Material provided:
•••••

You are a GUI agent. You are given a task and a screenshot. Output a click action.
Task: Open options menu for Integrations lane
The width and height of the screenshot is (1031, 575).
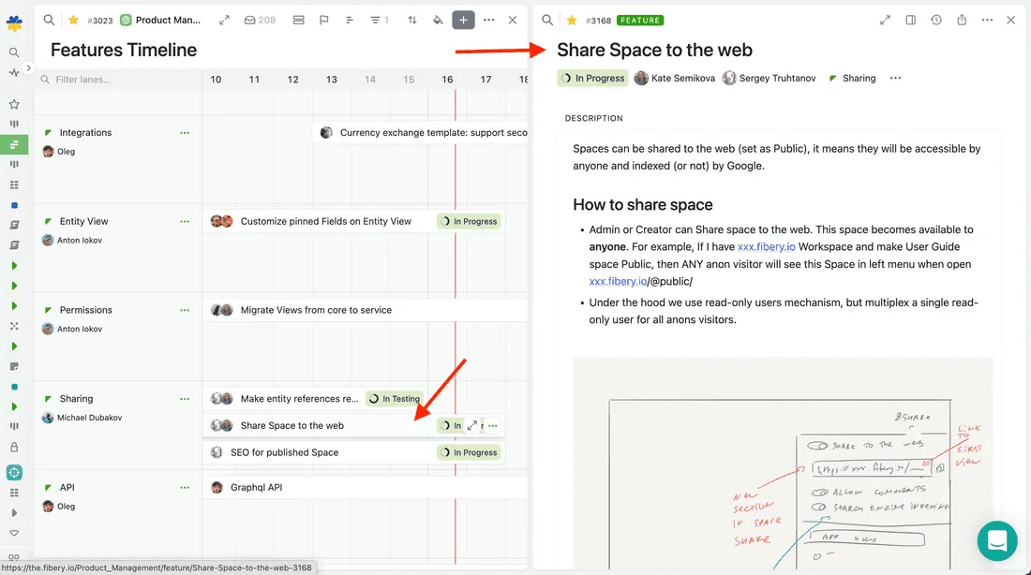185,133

•••••

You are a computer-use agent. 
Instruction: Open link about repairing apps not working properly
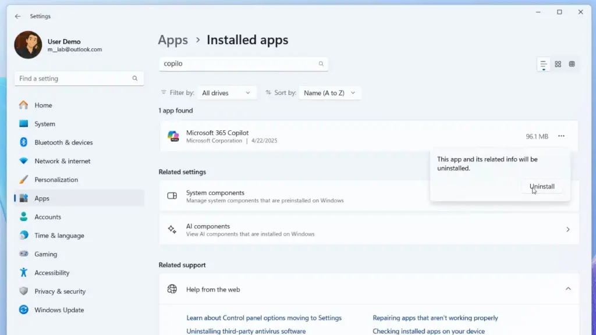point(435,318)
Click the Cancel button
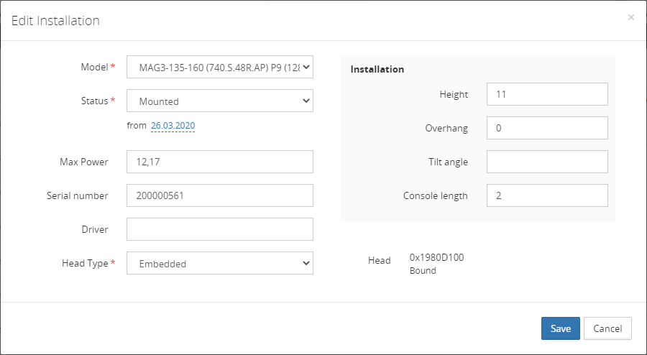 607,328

•••••

Description of the task: If a line in the entries holds the string "agent", it belongs in the tally; state the tally alone.

Response: 2